Deregulated Myc requires MondoA/Mlx for metabolic reprogramming and tumorigenesis.

Publication Type:

Journal Article


Cancer cell, Volume 27, Issue 2, p.271-85 (2015)


Animals, APOPTOSIS, Basic Helix-Loop-Helix Leucine Zipper Transcription Factors, Bioinformatics Core Facility, CARCINOGENESIS, Cellular Reprogramming, Comparative Medicine Core Facility, Gene Expression Regulation, Neoplastic, Gene Knockdown Techniques, Genomics Core Facility, Humans, MICE, Neuroblastoma, Protein Multimerization, Proto-Oncogene Proteins c-myc, Scientific Imaging Core Facility, Xenograft Model Antitumor Assays


Deregulated Myc transcriptionally reprograms cell metabolism to promote neoplasia. Here we show that oncogenic Myc requires the Myc superfamily member MondoA, a nutrient-sensing transcription factor, for tumorigenesis. Knockdown of MondoA, or its dimerization partner Mlx, blocks Myc-induced reprogramming of multiple metabolic pathways, resulting in apoptosis.

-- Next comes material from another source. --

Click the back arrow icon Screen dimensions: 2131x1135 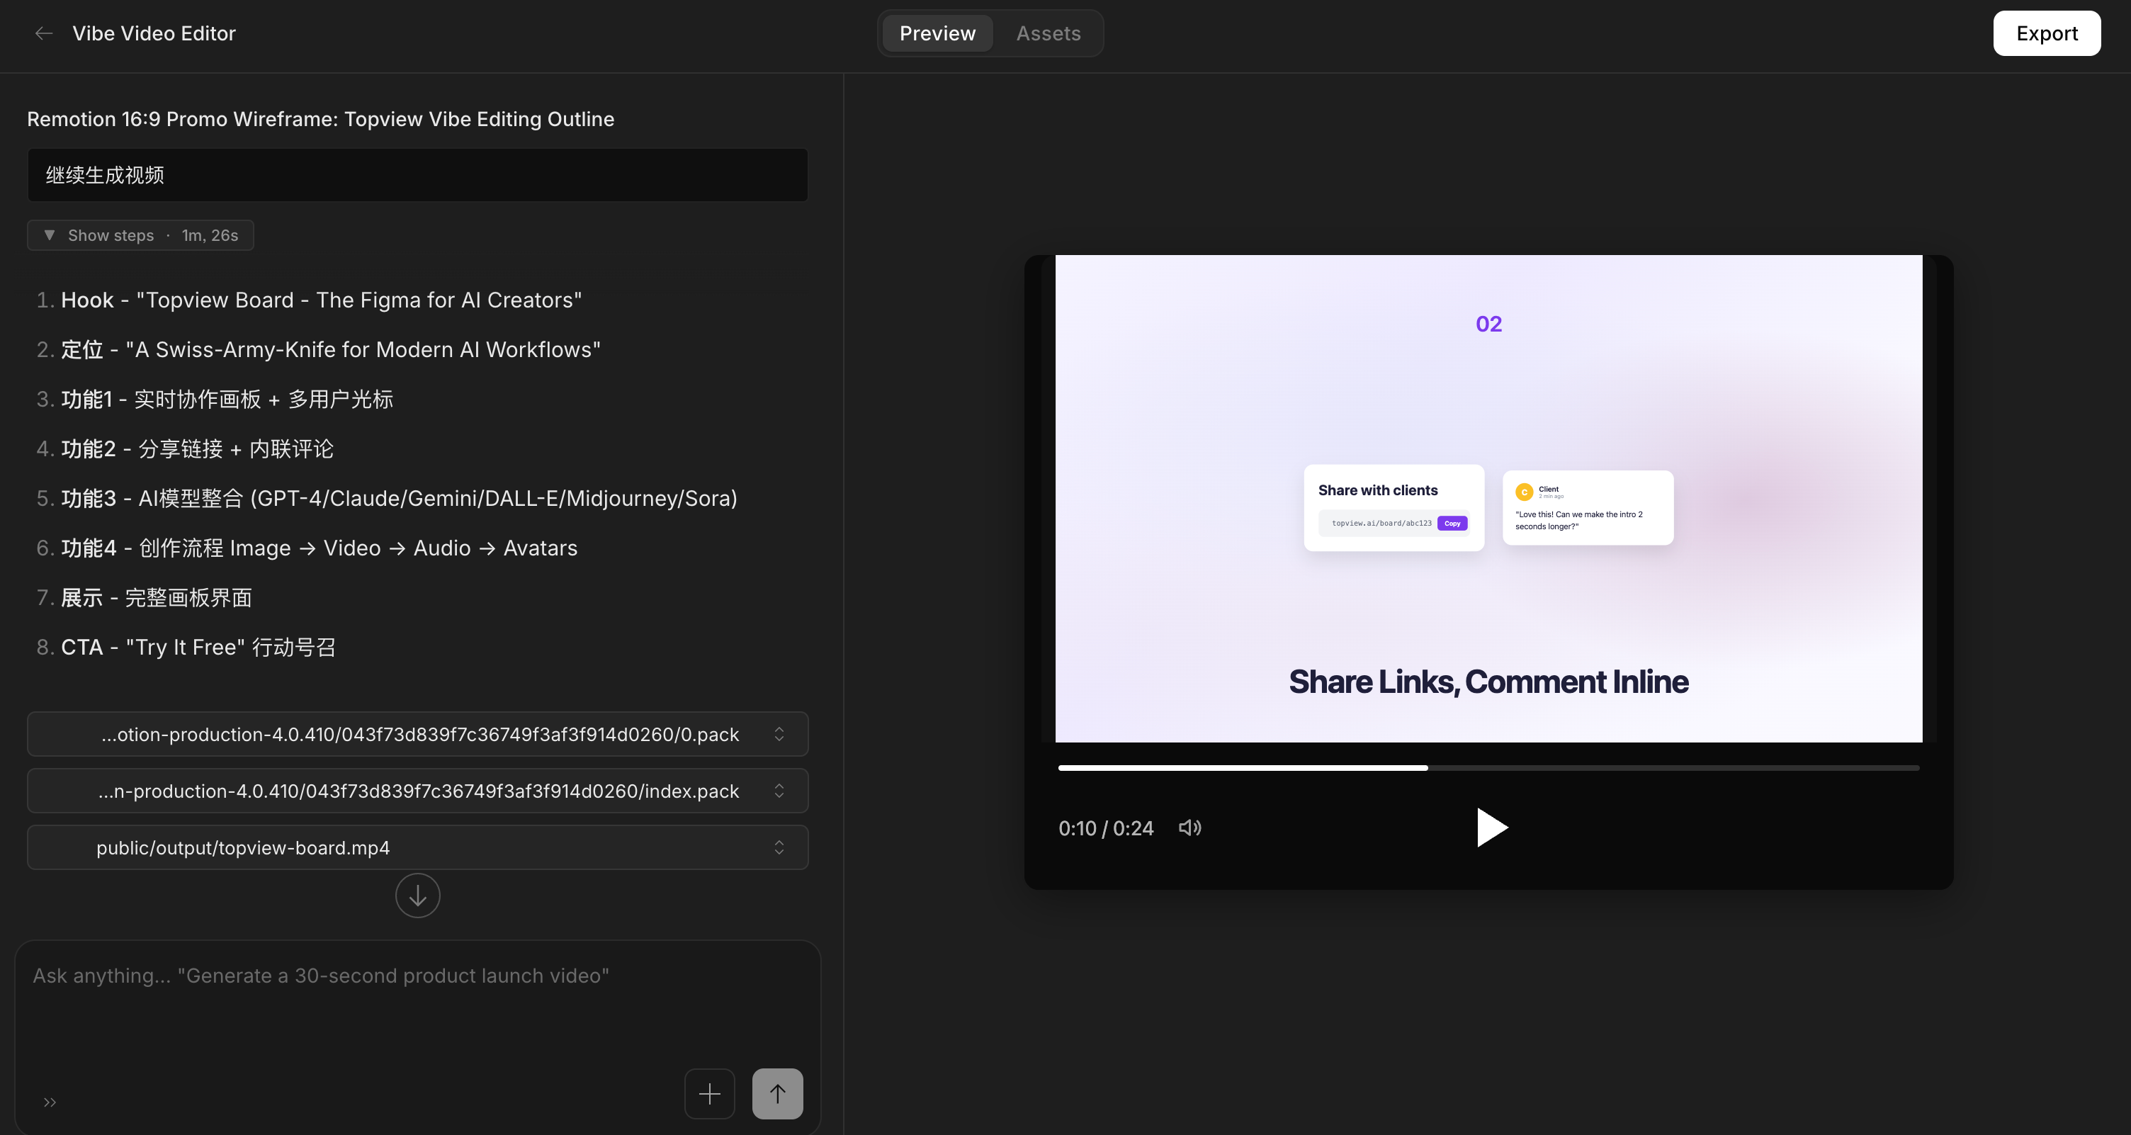[x=44, y=33]
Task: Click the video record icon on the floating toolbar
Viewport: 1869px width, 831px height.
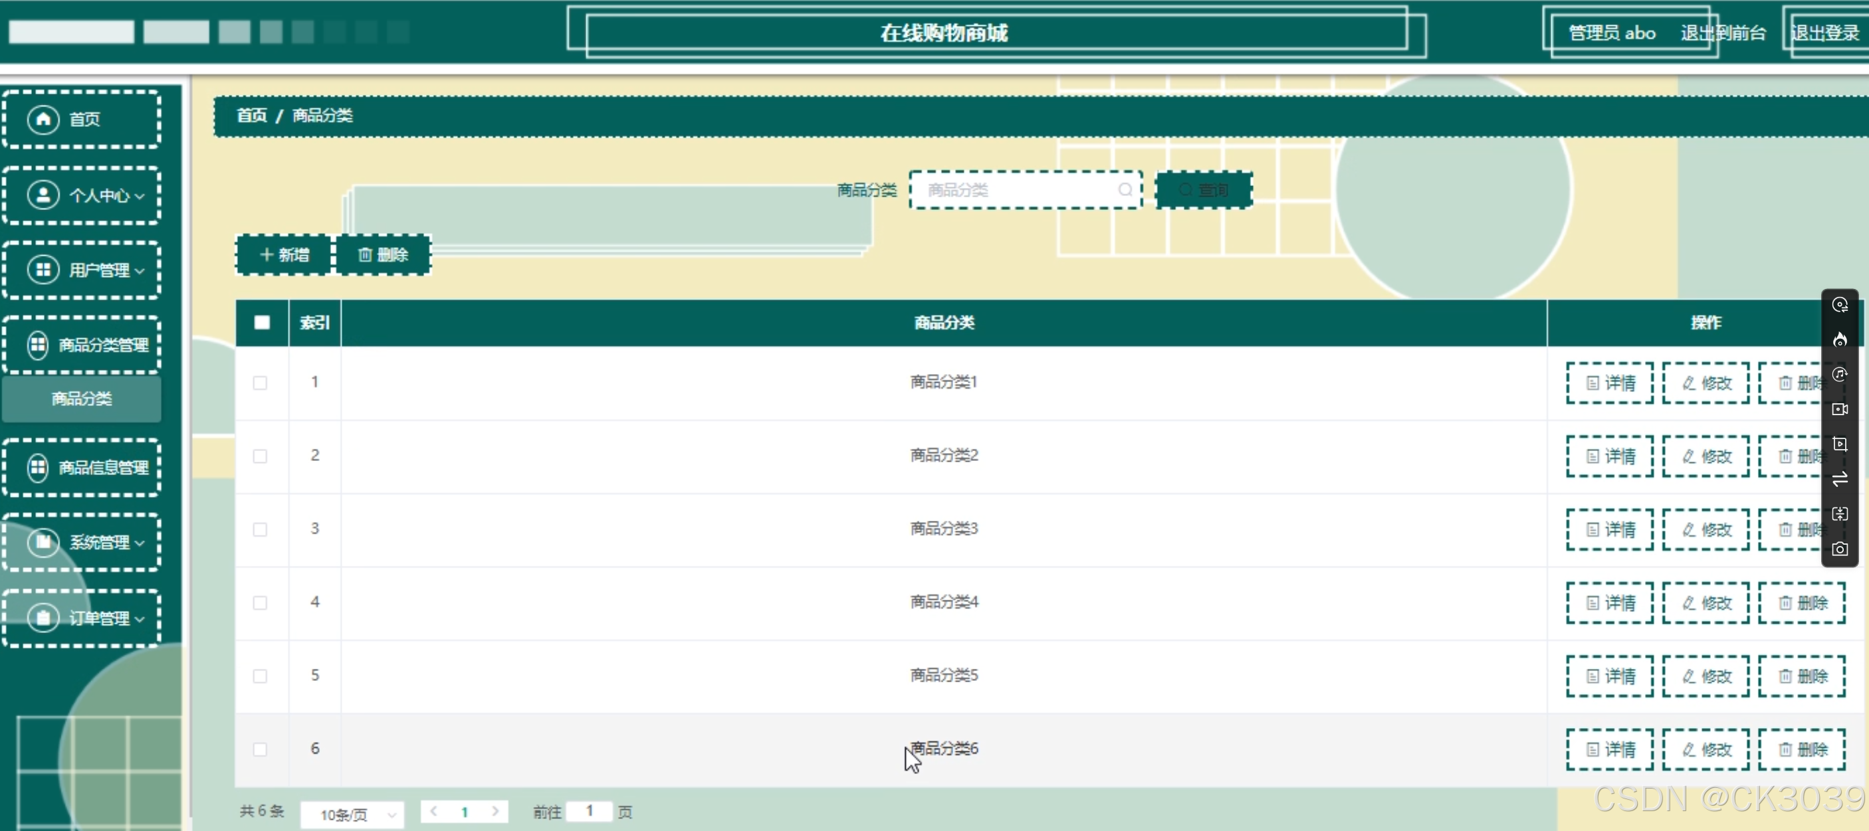Action: pos(1839,409)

Identification and knockdown of genes coregulated by Myc and MondoA have allowed us to define metabolic functions required by deregulated Myc and demonstrate a critical role for lipid biosynthesis in survival of Myc-driven cancer. Furthermore, overexpression of a subset of Myc and MondoA coregulated genes correlates with poor outcome of patients with diverse cancers. Coregulation of cancer metabolism by Myc and MondoA provides the potential for therapeutics aimed at inhibiting MondoA and its target genes.